++++ Data provided ++++

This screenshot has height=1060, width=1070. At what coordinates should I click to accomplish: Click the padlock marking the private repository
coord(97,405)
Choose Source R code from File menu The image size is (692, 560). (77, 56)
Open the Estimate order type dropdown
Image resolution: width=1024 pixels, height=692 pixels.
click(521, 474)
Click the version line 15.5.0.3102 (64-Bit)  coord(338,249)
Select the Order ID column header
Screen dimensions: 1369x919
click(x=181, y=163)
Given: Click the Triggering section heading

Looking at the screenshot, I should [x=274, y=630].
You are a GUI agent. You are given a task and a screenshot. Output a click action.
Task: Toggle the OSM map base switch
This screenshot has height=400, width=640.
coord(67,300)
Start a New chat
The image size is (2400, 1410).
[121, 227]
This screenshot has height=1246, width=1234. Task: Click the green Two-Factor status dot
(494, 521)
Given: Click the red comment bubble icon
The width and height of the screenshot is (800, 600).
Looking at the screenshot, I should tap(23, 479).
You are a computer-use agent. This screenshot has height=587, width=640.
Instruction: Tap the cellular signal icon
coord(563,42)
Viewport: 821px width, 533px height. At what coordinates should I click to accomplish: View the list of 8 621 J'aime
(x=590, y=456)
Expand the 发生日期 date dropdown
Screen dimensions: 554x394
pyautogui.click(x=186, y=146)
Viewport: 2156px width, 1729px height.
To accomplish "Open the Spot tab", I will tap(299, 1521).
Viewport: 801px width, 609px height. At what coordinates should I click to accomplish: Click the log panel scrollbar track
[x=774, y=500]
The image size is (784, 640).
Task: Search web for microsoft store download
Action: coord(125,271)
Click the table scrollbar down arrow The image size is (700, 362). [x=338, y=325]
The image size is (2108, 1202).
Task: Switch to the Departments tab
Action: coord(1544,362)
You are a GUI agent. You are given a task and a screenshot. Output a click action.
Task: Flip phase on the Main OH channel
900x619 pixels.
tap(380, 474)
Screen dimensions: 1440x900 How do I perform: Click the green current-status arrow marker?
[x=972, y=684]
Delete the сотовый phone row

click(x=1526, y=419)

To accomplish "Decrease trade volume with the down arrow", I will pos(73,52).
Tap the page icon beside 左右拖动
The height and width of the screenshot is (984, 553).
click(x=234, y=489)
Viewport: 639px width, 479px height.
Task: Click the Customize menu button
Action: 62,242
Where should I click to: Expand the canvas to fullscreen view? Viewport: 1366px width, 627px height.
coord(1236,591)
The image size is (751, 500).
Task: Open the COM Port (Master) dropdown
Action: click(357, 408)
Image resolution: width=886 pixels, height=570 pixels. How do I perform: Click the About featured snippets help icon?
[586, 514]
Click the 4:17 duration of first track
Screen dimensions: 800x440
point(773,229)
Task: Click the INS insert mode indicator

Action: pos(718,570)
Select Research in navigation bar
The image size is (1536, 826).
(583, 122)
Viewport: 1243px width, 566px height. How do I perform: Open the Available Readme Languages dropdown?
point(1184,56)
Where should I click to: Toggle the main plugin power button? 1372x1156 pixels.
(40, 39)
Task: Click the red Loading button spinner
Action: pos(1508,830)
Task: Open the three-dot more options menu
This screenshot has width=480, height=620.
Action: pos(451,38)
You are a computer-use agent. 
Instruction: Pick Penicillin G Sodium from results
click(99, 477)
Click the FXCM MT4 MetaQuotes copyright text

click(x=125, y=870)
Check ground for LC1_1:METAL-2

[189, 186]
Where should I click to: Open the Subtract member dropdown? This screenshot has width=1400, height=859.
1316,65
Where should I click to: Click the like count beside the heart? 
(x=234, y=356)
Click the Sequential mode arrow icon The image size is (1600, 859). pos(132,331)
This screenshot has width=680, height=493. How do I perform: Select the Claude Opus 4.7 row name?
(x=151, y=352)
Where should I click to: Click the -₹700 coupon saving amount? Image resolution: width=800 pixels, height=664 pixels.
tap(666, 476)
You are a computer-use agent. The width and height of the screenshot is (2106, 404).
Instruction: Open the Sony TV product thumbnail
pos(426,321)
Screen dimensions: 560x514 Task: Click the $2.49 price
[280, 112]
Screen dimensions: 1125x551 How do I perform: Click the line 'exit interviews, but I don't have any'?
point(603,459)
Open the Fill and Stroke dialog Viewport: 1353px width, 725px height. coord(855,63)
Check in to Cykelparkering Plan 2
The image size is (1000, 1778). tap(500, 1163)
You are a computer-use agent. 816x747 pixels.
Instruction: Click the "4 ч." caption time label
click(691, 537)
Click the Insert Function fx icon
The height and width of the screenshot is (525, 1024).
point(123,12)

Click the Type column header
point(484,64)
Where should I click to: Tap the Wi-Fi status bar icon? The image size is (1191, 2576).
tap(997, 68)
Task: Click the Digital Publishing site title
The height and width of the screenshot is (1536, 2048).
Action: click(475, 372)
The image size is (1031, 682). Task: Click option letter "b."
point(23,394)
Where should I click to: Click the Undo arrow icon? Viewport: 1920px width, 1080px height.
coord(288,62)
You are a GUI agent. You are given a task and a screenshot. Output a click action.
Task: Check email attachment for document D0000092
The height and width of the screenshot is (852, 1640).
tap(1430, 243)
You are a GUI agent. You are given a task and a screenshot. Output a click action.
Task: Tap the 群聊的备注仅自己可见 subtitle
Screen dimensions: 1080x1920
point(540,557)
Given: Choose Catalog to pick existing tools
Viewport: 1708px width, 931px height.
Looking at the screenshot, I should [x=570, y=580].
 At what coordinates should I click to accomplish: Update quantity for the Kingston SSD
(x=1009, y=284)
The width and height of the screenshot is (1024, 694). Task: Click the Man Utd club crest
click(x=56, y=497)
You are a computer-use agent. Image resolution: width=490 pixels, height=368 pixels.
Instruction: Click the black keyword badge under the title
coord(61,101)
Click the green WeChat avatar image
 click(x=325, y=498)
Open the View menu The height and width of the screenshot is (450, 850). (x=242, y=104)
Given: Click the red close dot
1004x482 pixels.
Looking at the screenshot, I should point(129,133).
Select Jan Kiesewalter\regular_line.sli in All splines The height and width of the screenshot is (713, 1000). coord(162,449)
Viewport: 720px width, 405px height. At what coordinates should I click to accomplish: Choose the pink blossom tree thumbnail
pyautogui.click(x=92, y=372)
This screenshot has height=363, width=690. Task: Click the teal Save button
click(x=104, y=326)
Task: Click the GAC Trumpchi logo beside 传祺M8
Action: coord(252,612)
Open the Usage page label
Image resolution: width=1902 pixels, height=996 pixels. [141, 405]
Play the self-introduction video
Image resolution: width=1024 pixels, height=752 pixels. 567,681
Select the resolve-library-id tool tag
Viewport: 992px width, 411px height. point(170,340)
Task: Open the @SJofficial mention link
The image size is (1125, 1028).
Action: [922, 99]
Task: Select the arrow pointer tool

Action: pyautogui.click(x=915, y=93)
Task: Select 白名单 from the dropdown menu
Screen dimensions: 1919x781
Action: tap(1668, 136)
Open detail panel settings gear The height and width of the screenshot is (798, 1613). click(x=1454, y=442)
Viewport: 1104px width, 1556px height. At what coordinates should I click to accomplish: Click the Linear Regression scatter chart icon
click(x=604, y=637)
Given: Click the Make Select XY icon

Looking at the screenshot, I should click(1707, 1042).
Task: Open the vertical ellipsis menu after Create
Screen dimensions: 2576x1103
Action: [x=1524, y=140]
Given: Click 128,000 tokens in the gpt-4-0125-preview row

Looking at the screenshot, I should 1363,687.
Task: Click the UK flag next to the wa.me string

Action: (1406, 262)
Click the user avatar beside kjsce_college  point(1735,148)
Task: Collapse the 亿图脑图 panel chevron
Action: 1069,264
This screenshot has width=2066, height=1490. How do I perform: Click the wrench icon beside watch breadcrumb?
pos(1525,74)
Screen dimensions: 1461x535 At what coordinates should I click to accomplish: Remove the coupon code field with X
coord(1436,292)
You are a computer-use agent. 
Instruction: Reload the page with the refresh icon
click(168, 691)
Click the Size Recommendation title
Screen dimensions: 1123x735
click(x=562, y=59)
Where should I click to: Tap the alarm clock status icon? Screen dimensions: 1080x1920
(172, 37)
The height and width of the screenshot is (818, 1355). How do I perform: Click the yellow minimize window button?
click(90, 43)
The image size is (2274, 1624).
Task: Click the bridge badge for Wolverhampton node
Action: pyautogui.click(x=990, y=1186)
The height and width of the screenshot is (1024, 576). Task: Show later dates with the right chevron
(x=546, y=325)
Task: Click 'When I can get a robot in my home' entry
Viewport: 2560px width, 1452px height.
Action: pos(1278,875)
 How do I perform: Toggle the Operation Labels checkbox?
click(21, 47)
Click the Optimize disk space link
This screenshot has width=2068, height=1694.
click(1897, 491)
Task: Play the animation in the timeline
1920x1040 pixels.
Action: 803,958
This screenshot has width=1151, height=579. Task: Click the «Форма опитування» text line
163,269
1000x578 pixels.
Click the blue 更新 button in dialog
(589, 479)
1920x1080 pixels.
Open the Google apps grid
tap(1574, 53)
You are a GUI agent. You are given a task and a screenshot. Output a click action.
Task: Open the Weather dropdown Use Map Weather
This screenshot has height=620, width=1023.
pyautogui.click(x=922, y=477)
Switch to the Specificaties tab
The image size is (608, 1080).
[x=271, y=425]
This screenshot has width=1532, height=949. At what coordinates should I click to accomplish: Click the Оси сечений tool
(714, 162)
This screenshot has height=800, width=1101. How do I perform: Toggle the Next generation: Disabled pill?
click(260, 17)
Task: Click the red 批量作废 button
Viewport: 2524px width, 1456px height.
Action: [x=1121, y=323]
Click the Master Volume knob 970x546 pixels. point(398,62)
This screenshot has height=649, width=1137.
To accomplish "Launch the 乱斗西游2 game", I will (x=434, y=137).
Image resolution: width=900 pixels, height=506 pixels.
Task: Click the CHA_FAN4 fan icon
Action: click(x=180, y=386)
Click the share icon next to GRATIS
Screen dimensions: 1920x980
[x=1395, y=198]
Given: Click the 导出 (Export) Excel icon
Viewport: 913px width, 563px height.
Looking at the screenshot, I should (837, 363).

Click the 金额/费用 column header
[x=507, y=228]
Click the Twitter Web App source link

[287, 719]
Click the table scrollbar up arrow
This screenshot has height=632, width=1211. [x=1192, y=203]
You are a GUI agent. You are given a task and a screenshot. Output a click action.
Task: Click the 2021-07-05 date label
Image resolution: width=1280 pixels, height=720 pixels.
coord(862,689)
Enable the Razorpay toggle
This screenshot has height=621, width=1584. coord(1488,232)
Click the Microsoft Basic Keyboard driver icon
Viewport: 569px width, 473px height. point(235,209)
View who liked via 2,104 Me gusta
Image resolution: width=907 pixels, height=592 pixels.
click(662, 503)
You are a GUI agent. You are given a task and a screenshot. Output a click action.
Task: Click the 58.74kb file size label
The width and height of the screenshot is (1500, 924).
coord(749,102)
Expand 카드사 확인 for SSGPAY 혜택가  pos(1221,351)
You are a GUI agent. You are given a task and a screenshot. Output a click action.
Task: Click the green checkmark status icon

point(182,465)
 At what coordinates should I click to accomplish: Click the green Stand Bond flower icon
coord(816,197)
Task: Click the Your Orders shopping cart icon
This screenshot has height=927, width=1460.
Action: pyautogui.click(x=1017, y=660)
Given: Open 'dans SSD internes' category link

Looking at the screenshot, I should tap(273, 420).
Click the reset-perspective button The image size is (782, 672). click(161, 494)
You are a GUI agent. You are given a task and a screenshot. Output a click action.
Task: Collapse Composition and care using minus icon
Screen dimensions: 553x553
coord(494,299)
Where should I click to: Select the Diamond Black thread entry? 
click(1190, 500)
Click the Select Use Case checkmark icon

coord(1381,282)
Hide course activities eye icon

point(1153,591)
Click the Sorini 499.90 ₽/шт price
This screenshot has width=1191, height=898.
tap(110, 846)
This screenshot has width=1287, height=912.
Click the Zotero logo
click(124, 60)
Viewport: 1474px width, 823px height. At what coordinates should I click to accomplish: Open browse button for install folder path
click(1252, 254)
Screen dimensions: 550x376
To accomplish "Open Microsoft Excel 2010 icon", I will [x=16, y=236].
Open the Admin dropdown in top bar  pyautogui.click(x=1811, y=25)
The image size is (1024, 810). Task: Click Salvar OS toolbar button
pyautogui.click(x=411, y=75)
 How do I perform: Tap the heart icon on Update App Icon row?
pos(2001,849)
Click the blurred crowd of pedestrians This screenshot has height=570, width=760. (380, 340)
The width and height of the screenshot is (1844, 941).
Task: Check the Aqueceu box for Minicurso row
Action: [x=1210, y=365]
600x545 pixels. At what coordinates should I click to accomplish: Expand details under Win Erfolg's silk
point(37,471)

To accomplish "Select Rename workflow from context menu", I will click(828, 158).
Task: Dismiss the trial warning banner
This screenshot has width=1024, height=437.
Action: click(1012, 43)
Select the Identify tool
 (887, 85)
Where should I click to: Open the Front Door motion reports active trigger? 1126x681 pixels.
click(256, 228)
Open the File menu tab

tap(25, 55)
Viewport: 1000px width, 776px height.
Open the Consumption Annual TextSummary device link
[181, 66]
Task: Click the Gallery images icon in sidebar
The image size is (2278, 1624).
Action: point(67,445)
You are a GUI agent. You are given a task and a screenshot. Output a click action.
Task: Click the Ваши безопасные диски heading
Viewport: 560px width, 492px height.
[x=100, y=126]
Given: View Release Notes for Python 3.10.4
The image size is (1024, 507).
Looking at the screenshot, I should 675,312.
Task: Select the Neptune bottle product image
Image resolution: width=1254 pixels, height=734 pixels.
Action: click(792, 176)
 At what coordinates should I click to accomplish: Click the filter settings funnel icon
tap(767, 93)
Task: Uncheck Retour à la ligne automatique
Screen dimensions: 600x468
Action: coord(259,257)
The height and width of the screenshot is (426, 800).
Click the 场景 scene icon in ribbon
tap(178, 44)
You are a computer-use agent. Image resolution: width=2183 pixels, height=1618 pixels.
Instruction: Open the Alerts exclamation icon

++++

- [Written instruction]: Please copy the material again from the line containing "Click the FXCM MT4 MetaQuotes copyright text" down through the line containing "tap(1430, 243)", switching "Undo" to "Redo" and leaving everything else unchanged.

- [Written answer]:
Click the FXCM MT4 MetaQuotes copyright text

click(x=125, y=870)
Check ground for LC1_1:METAL-2

[189, 186]
Where should I click to: Open the Subtract member dropdown? This screenshot has width=1400, height=859.
1316,65
Where should I click to: Click the like count beside the heart? 
(x=234, y=356)
Click the Sequential mode arrow icon The image size is (1600, 859). pos(132,331)
This screenshot has width=680, height=493. How do I perform: Select the Claude Opus 4.7 row name?
(x=151, y=352)
Where should I click to: Click the -₹700 coupon saving amount? Image resolution: width=800 pixels, height=664 pixels.
tap(666, 476)
You are a computer-use agent. The width and height of the screenshot is (2106, 404).
Instruction: Open the Sony TV product thumbnail
pos(426,321)
Screen dimensions: 560x514 Task: Click the $2.49 price
[280, 112]
Screen dimensions: 1125x551 How do I perform: Click the line 'exit interviews, but I don't have any'?
point(603,459)
Open the Fill and Stroke dialog Viewport: 1353px width, 725px height. coord(855,63)
Check in to Cykelparkering Plan 2
The image size is (1000, 1778). tap(500, 1163)
You are a computer-use agent. 816x747 pixels.
Instruction: Click the "4 ч." caption time label
click(691, 537)
Click the Insert Function fx icon
The height and width of the screenshot is (525, 1024).
point(123,12)

Click the Type column header
point(484,64)
Where should I click to: Tap the Wi-Fi status bar icon? The image size is (1191, 2576).
tap(997, 68)
Task: Click the Digital Publishing site title
The height and width of the screenshot is (1536, 2048).
Action: click(475, 372)
The image size is (1031, 682). Task: Click option letter "b."
point(23,394)
Where should I click to: Click the Redo arrow icon? Viewport: 1920px width, 1080px height.
coord(288,62)
You are a GUI agent. You are given a task and a screenshot. Output a click action.
Task: Check email attachment for document D0000092
The height and width of the screenshot is (852, 1640).
tap(1430, 243)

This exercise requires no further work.